URL classification (src/schemas/external-url.ts):

  • YouTube detection: Supports youtube.com/watch, youtu.be, youtube.com/embed, m.youtube.com formats
  • Generic fallback: All non-YouTube URLs treated as generic external sources

Link card generation:

  • YouTube URLs → Embedded iframe with width="560" height="315"
  • Generic URLs → Rich preview cards with title, description, image, and site name
  • Failed metadata fetches → Graceful fallback to simple external links
  • All external links get target="_blank" rel="noopener noreferrer"

Definition node processing:

  • Definition nodes ([label]: url) are detected during AST traversal
  • URLs are validated against ExternalUrlParser (YouTube or generic external sources)
  • Original definition nodes are preserved in the markdown output
  • Rich link cards are inserted as new nodes immediately after each definition
  • This allows both traditional reference-style links and rich previews to coexist
  • Processing happens in reverse order to maintain correct node indices during insertion

Integration points:

  • src/dev/post-pipeline.ts:104 - remarkLink plugin with OGP runtime
  • src/dev/collections-pipeline.ts:163-170 - Layer setup with SQLite and HTTP clients

The plugin runs only at build time.

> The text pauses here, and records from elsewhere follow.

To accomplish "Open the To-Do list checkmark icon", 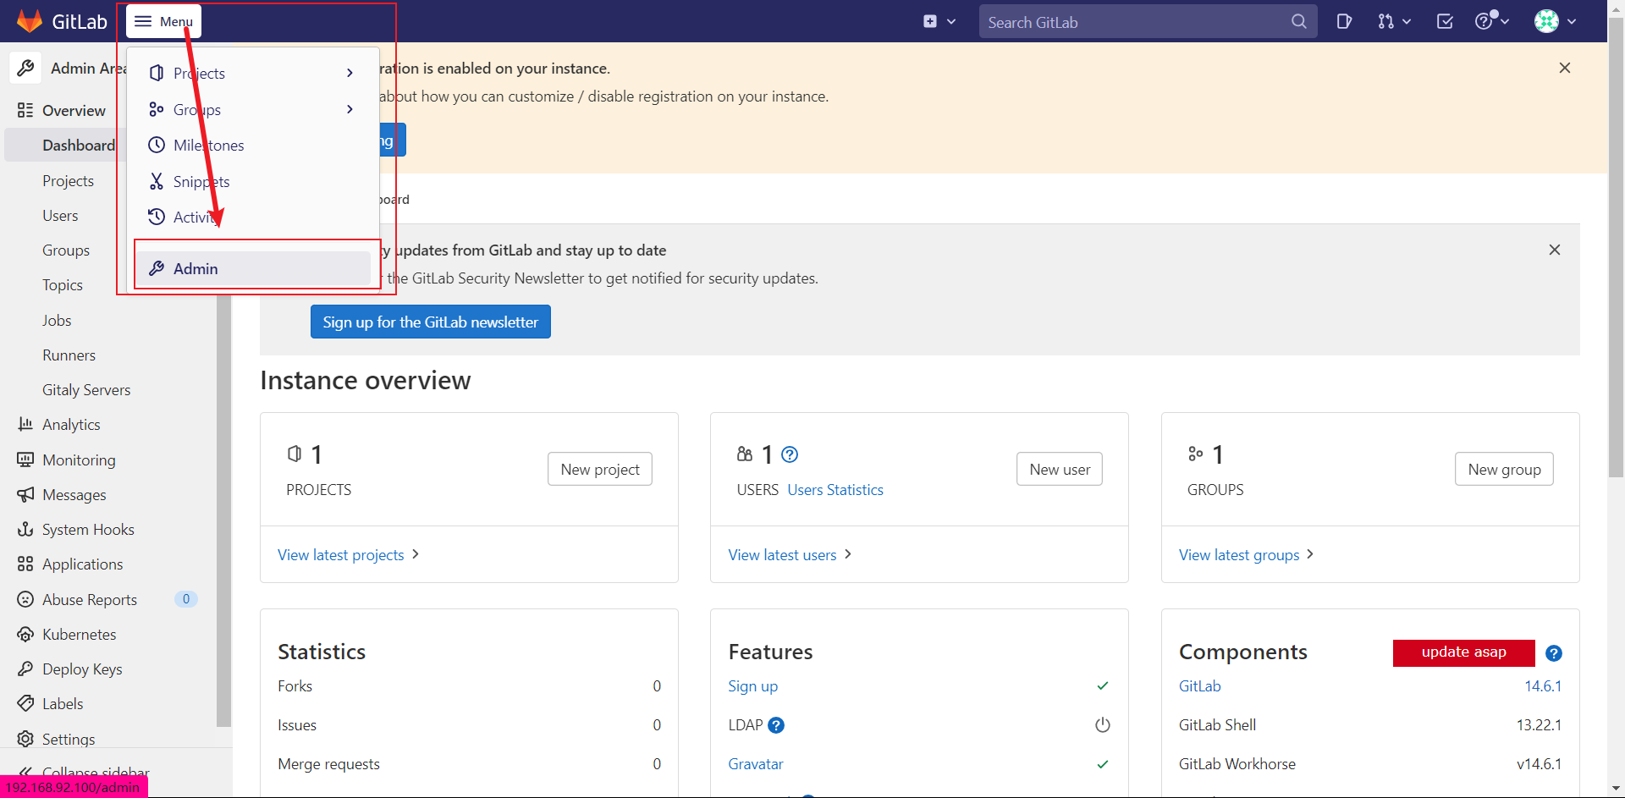I will [x=1445, y=21].
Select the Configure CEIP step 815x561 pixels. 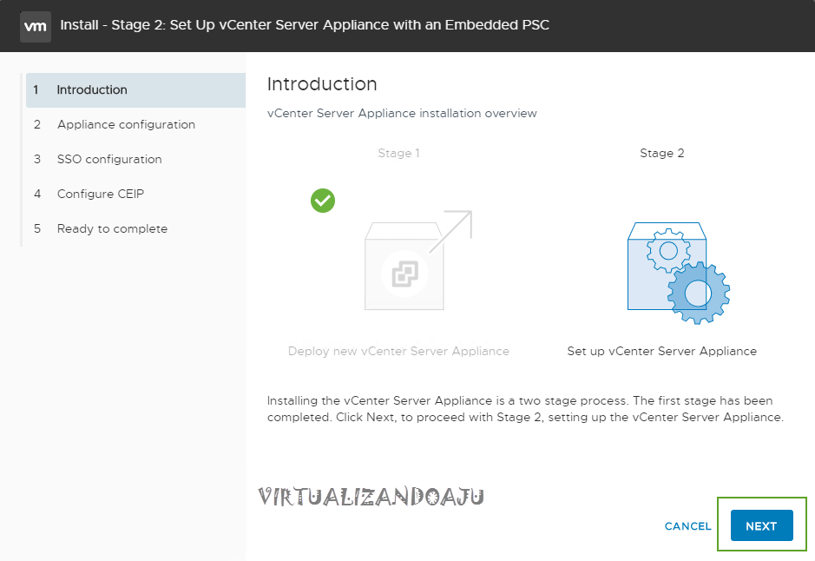point(101,195)
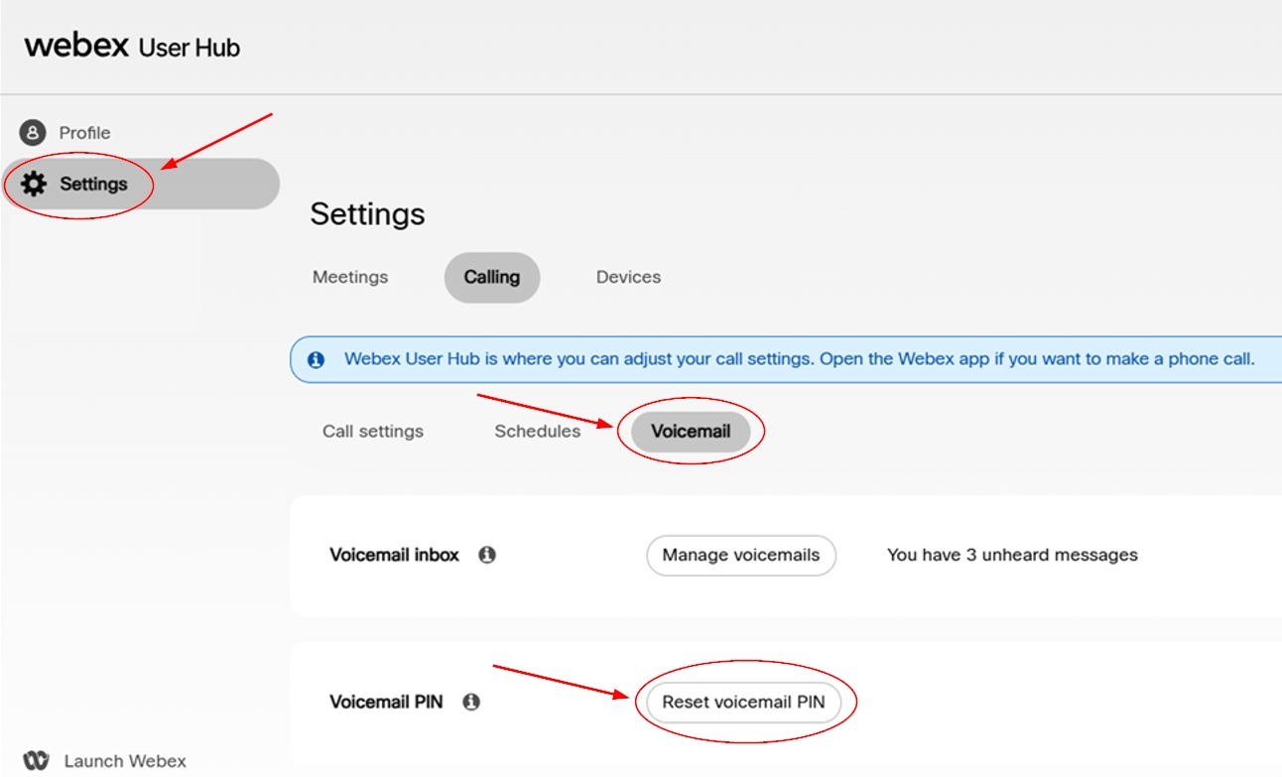Select the Calling tab

pos(491,277)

All metadata is embedded in the post JSON, eliminating runtime network requests.

7. Deployment & caching strategy

Local development:

  • Database location: data/og.sqlite (git-ignored)
  • Persistent across dev server restarts
  • 60-day TTL minimizes redundant fetches
  • Automatic database creation on first link processing

CI/CD (GitHub Actions):

  • Cache database with actions/cache using data/og.sqlite as cache key
  • TTL ensures most builds use cached data
  • Reduces external API rate limit risks
  • Graceful fallback to stale data if external sites are down

Production (Deno Deploy):

  • Database copied to build output during pnpm build
  • Read-only access at runtime
  • No runtime fetching or writes
  • All metadata pre-embedded in post JSON files

Credits

The initial idea was drafted with Gemini 2.5 Flash and then refined with OpenAI o3. After completing the initial implementation, this document has been updated accordingly.